In November 2011, as the third series was in production, Left Bank was in the stages of developing a spin-off series, Mad Cats, which would feature a similar storyline but for "an equally glossy female brand with a cast of the calibre of John Simm and Philip Glenister."

In November 2012, American writer and producer Shawn Ryan announced in an interview for the Kevin Pollak Online Chat Show, that he was working with Cole to develop a planned American adaptation of Mad Dogs. Later, in March 2013, the American cable channel FX picked up the adaptation, which will be produced by Left Bank and Sony Pictures Television. The series would follow a similar storyline to the original, though the setting would be changed to Belize.

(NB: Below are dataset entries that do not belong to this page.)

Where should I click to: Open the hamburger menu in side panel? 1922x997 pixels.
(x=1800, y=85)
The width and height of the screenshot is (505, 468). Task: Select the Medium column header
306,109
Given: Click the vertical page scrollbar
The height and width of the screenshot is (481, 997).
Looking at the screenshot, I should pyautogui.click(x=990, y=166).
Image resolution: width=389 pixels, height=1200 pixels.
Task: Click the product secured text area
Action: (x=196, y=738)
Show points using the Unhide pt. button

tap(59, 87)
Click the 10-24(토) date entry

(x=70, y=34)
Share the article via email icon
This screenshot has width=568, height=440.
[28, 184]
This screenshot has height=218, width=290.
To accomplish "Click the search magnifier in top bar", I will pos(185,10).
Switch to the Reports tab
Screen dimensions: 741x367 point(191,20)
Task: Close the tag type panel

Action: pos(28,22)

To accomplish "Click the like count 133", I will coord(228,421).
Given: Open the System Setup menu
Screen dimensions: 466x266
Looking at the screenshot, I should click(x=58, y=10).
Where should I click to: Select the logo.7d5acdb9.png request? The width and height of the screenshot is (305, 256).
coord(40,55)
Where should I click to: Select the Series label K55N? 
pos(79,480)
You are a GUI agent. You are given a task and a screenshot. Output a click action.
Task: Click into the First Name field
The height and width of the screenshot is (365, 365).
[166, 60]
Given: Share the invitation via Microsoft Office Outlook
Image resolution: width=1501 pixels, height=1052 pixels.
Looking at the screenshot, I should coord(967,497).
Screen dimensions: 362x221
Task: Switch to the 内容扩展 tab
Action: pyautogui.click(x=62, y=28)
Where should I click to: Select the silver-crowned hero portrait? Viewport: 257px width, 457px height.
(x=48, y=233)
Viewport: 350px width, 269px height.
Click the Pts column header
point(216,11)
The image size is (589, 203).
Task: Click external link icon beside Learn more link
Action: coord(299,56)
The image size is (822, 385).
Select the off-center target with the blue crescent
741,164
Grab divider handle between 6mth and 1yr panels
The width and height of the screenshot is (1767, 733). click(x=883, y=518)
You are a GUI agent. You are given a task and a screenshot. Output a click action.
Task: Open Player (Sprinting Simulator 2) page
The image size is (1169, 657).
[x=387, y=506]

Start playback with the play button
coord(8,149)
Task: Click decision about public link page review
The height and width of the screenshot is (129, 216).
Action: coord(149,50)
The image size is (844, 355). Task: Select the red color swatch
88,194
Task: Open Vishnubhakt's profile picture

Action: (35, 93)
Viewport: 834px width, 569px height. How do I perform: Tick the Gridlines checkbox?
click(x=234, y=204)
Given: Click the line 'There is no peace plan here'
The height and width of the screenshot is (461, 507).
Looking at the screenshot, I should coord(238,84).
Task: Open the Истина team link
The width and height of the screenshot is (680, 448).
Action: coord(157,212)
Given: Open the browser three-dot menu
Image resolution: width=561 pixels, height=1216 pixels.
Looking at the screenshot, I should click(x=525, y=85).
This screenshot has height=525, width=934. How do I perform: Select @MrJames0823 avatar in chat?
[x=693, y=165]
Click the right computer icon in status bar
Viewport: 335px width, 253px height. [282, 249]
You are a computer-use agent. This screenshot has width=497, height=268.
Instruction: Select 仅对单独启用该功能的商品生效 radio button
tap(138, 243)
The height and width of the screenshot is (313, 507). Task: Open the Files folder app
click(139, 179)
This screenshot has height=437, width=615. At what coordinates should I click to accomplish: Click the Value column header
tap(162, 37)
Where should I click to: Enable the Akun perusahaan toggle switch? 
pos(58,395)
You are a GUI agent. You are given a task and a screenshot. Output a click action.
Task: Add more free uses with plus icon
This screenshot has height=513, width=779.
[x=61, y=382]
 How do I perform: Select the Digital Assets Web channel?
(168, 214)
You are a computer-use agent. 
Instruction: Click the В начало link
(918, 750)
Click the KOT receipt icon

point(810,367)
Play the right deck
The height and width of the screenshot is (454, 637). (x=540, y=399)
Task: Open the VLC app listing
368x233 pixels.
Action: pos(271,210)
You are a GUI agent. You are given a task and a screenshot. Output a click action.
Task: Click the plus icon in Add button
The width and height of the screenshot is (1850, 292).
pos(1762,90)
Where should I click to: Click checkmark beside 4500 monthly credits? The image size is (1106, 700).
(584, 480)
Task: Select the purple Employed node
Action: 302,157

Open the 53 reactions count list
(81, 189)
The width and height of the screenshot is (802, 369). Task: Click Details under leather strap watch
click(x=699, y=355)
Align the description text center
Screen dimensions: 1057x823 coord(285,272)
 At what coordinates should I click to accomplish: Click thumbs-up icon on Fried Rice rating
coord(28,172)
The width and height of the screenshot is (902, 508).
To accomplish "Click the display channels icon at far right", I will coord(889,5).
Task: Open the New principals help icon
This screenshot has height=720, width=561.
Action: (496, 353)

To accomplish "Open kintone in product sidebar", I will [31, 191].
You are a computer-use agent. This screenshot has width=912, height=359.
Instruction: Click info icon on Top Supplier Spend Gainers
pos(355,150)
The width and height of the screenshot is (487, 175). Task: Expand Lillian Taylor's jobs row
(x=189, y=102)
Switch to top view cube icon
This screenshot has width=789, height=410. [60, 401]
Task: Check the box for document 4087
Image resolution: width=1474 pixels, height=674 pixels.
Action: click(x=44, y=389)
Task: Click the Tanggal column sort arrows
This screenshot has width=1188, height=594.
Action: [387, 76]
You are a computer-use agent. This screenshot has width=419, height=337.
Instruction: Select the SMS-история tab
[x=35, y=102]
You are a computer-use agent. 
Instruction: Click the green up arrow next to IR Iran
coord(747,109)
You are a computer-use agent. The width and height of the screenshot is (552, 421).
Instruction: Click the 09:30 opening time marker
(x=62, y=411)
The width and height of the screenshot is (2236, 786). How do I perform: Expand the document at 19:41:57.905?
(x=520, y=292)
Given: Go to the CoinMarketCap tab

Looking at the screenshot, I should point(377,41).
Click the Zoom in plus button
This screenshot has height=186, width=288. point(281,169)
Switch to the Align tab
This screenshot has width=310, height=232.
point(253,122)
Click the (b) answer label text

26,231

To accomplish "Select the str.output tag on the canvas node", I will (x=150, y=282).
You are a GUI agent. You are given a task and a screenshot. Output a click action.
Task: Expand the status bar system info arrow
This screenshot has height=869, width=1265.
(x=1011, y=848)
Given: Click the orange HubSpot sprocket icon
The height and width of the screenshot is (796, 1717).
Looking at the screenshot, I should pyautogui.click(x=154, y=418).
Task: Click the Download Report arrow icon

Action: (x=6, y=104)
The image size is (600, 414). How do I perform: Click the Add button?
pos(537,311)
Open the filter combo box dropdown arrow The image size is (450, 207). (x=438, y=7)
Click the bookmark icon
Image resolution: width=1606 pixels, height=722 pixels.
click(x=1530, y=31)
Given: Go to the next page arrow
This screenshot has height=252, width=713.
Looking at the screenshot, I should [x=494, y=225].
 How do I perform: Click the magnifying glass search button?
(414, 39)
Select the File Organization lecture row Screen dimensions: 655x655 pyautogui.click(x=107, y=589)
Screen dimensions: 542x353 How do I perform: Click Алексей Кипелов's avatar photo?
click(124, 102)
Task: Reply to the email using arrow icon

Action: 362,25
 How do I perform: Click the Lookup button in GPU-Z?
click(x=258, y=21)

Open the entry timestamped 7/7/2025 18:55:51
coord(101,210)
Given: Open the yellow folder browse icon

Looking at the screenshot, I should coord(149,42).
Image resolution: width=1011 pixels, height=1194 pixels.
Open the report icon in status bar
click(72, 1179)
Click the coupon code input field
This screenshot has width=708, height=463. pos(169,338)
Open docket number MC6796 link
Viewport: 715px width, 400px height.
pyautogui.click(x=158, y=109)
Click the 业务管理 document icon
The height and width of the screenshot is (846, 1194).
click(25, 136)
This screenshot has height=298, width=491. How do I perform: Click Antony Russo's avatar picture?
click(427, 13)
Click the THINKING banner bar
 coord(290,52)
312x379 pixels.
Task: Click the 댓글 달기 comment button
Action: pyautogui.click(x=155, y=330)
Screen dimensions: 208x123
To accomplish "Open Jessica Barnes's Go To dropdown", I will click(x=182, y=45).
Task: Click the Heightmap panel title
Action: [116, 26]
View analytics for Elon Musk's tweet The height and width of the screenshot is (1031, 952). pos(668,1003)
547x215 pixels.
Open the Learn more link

On 15 January 2015, Amazon Studios released a pilot episode of the American adaptation along with their 4th season of new pilots. The adaptation was written by original series creator and writer Cris Cole, who has also signed on for the whole series if it is commissioned. Also, The Shield creator Shawn Ryan joined Cole as an executive producer on the pilot episode. The series stars Michael Imperioli, Billy Zane, Steve Zahn, and Romany Malco, as well as Ben Chaplin, who appeared in the British Mad Dogs series in the role of Alvo, played by Zane in the US series. The pilot episode is 55 minutes long and has been rated 18, compared to the 15 rating provided to the original series. The American pilot also ends at a different point to the original.

The pilot led to a 10-episode full season that began airing on 21 January 2016, although the promotional release date was slated for the following day. On 28 February 2016 Mad Dogs executive producer Shawn Ryan announced that the series would not be renewed for a second season and instead concluded its 10-episode run as a limited series.